**DOCUMENT**.
■ ■ ■ ■ ■ ■ ■
Published on June 21, 2001

To have your songs covered by the likes of Joan Baez, Del McCoury and the Eagles might be enough of a reward for some artists. And certainly if you had written the near-signature tune for one legitimate country hero (Waylon Jennings' "Lonesome, On'ry and Mean") and a hit for another (Hank Williams Jr.'s "Montgomery in the Rain"), you might be fending off requests from music publishers all across the country. Yet, despite the flow of royalty checks coming his way, Steve Young has always sought his riches from within and has kept on the move, far away from the spotlight.

Young was raised a Southern Baptist, but is now steeped in the arcane of the East -- Zen Buddhism to be exact. His songs can be classified as Americana, but they have a worldly, authoritative bent rare in any genre. Steeped in Southern culture -- his family shuttled back and forth from Alabama, Georgia and Texas, where he attended high school in Beaumont -- Young eventually found a niche in the growing country-rock melting pot of mid-1960s California. He even had a stint in one unknown band with Stephen Stills on rhythm guitar. That was right before he signed on with the bong- blowing garage band Stone Country; that project didn't last, and a year later, Young released his first solo record, Rock Salt & Nails.

Whether plucking out folksy triads or bluegrass licks or even hitting vocals in a high register, Young always produces music from the heart. Or, as he puts it, a place in his head where he stores the "primal mountain music" he heard as a child. His combined talents make for a mesmerizing performance, especially in an intimate venue like Old Quarter.
■ ■ ■ ■ ■ ■ ■
**STATED EXERCISE 1**. How would you put this sentence from the Steve Young profile into Spanish: "His songs can be classified as Americana, but they have a worldly, authoritative bent rare in any genre."
The Steve Young profile and the rows after it are separate, unrelated material.

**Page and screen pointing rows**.
■ ■ ■ ■ ■ ■ ■
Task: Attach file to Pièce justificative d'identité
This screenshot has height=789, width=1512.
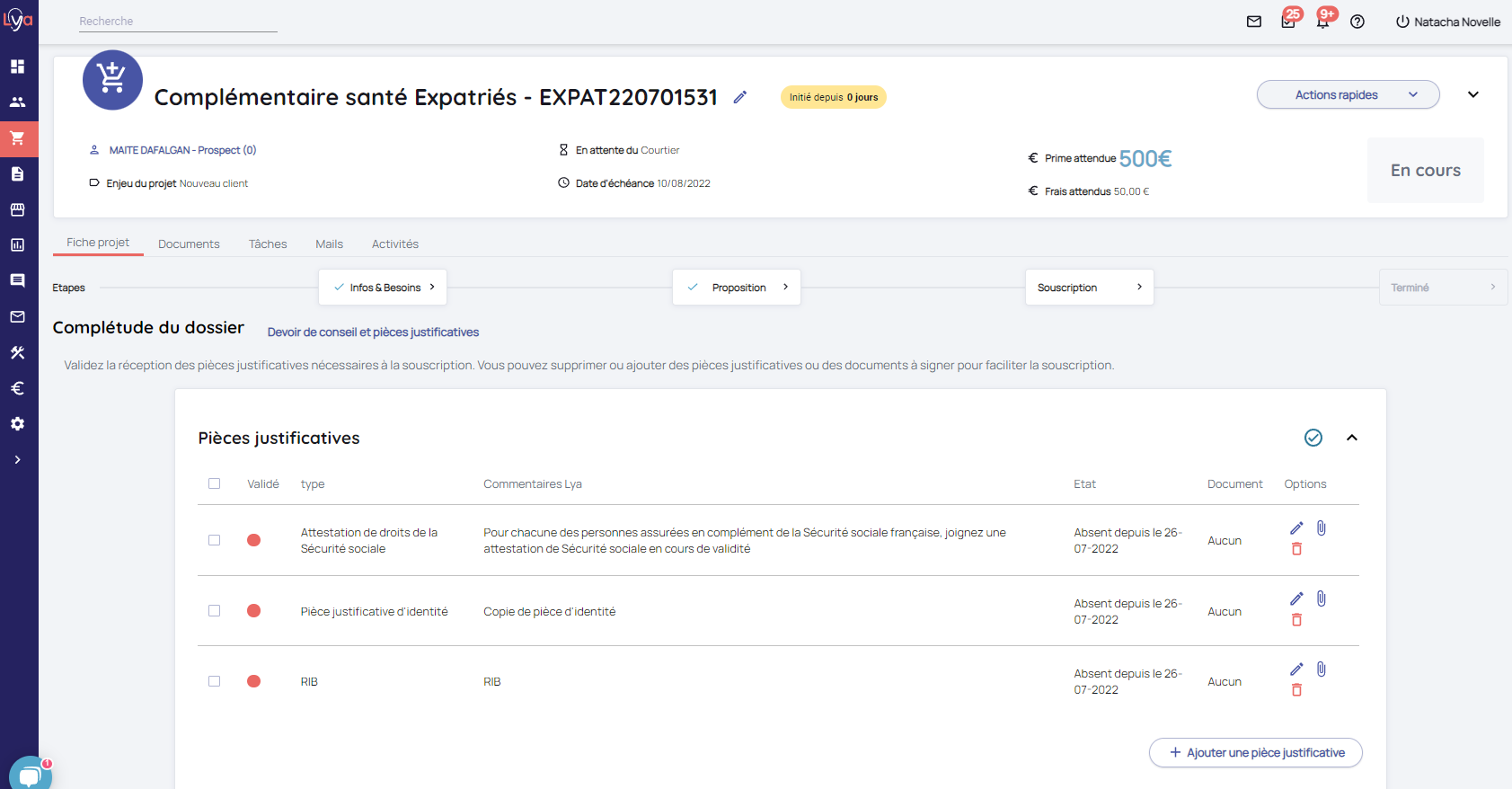Action: coord(1322,598)
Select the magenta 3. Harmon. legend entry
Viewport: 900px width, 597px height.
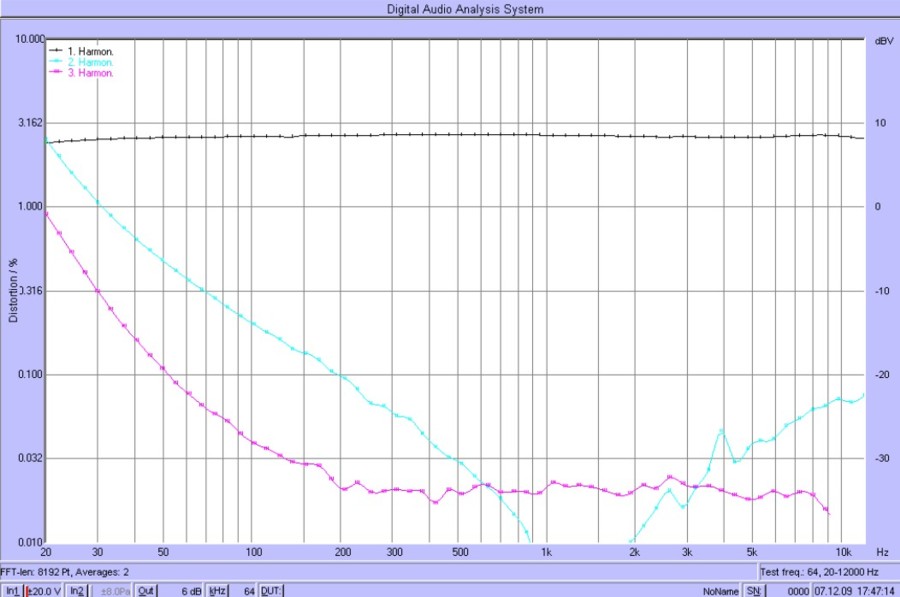pyautogui.click(x=88, y=73)
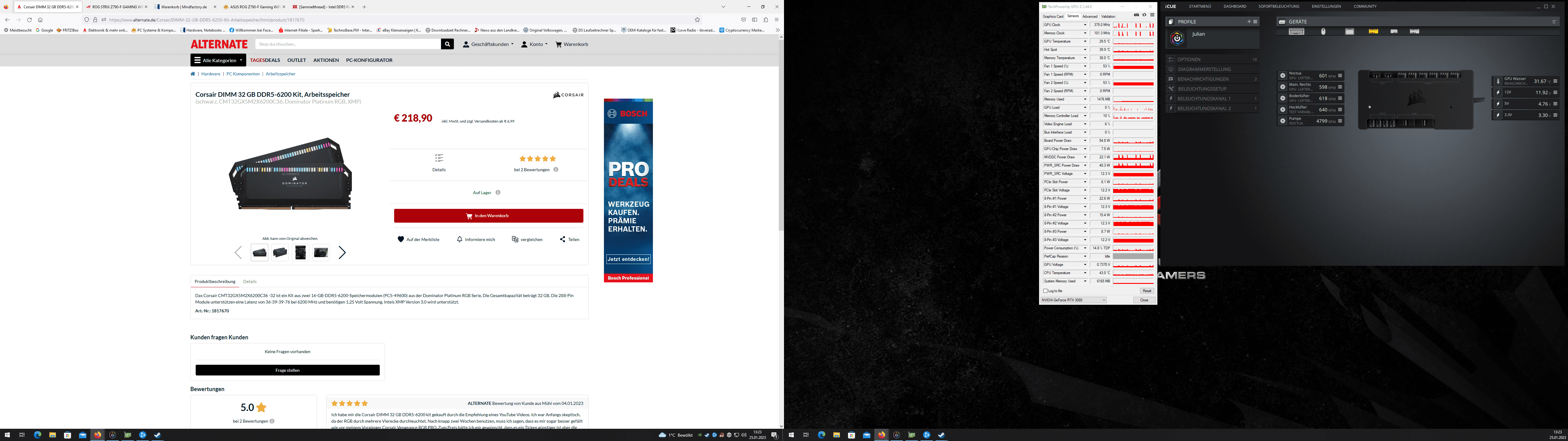
Task: Expand the Alle Kategorien menu
Action: (218, 60)
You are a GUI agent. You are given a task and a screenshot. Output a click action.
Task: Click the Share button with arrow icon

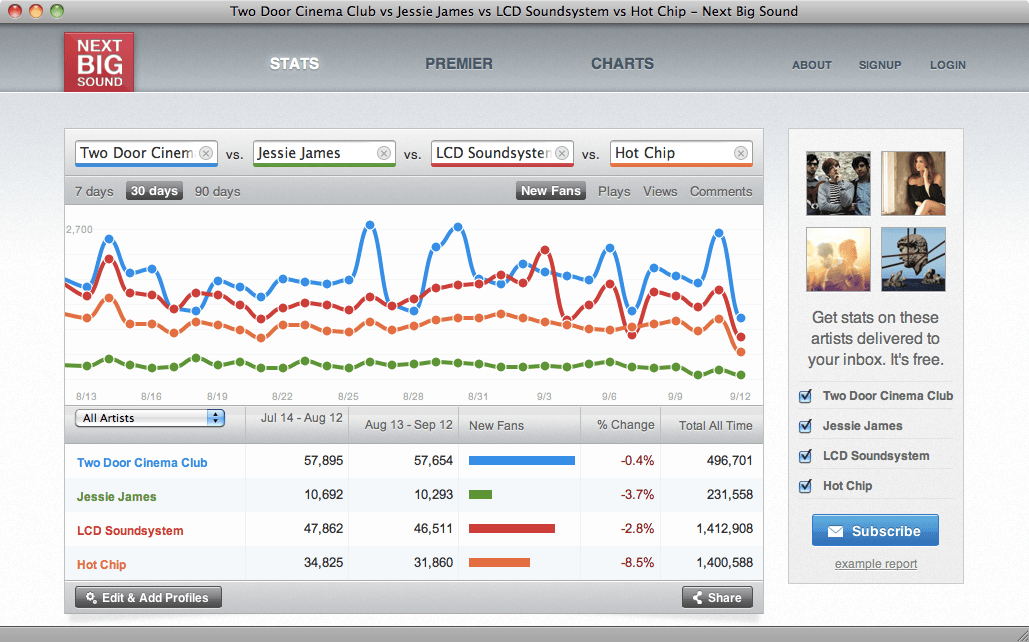tap(717, 597)
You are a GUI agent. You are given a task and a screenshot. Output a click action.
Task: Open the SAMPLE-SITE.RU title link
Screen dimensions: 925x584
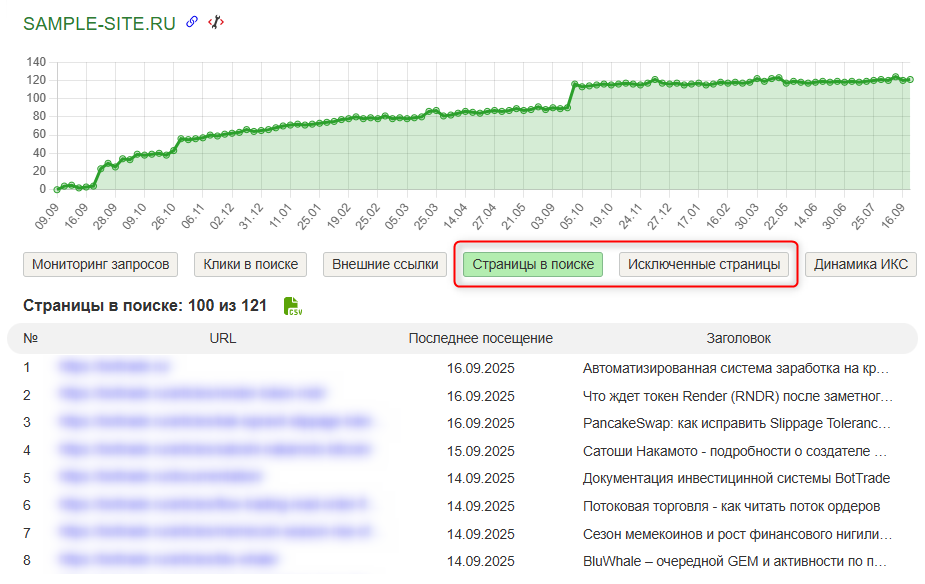tap(99, 24)
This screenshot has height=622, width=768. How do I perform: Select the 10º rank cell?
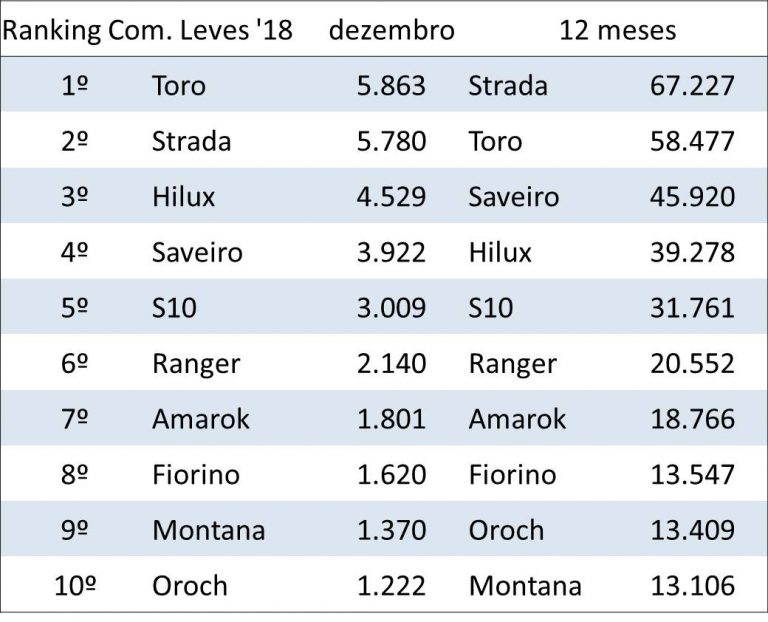tap(74, 585)
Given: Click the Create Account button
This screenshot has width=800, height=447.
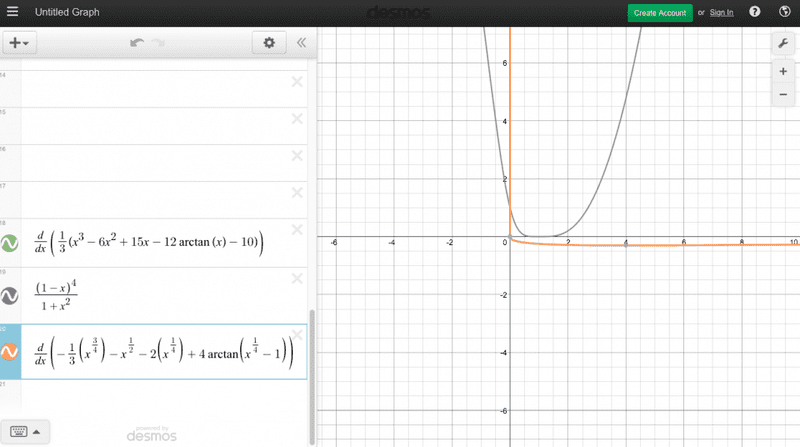Looking at the screenshot, I should click(x=659, y=13).
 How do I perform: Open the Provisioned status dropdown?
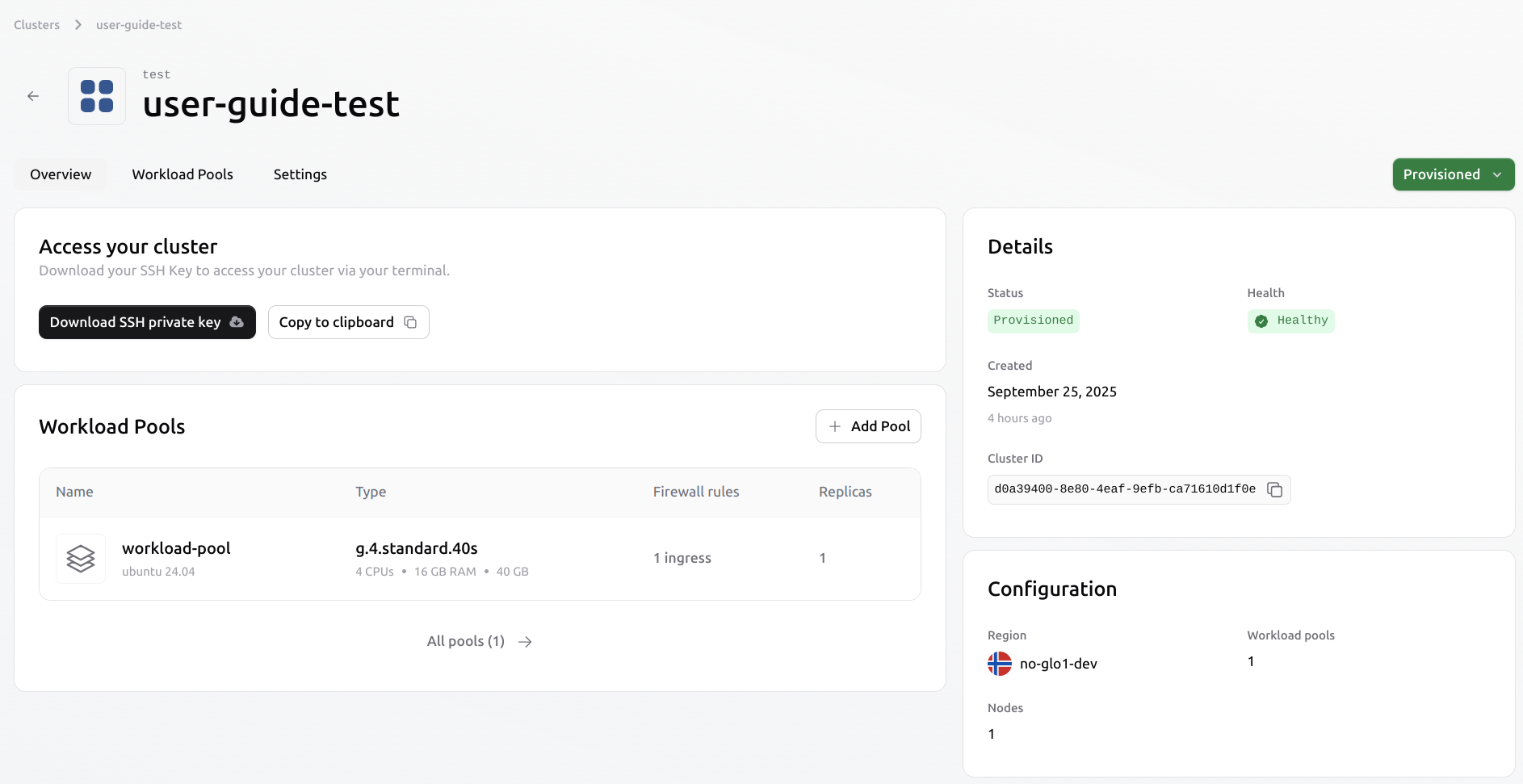(1453, 174)
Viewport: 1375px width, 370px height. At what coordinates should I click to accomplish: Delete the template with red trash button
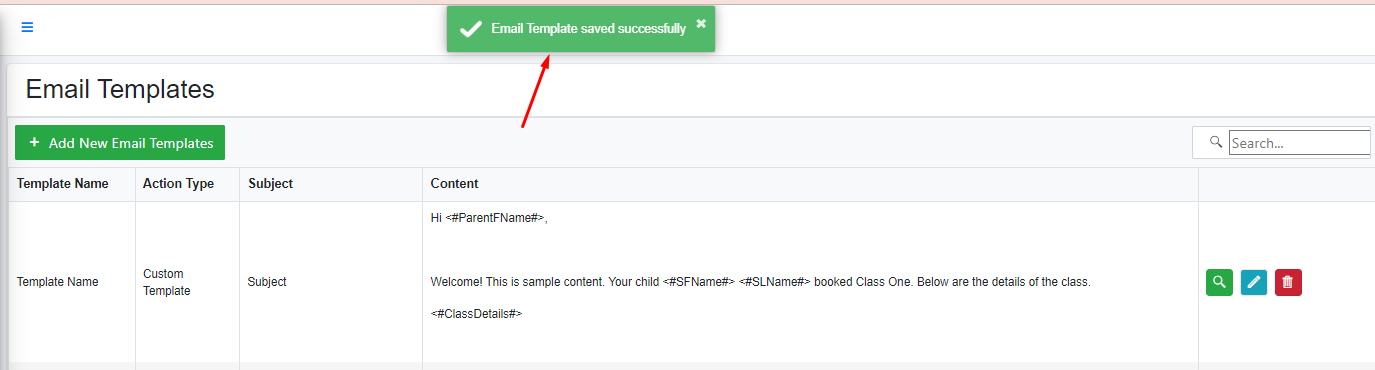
■ ■ ■ ■ ■ ■ ■
**STATED EXERCISE 2**. Rewrite the rows from the first one up to and including the line with "tap(99, 24)", putting "screen assistant" in place of "GUI agent" and leaving everything else unchanged. Leave out the pictures.

**EXERCISE RESPONSE 1**. Sus canciones pueden clasificarse como Americana, pero tienen un carácter mundano y lleno de autoridad, poco común en cualquier género.

**EXERCISE RESPONSE 2**.
Task: Attach file to Pièce justificative d'identité
This screenshot has height=789, width=1512.
Action: coord(1322,598)
Select the magenta 3. Harmon. legend entry
Viewport: 900px width, 597px height.
pyautogui.click(x=88, y=73)
Task: Expand the Alle Kategorien menu
Action: (218, 60)
You are a screen assistant. You are given a task and a screenshot. Output a click action.
Task: Click the Share button with arrow icon

tap(717, 597)
You are a screen assistant. You are given a task and a screenshot. Output a click action.
Task: Open the SAMPLE-SITE.RU title link
Screen dimensions: 925x584
tap(99, 24)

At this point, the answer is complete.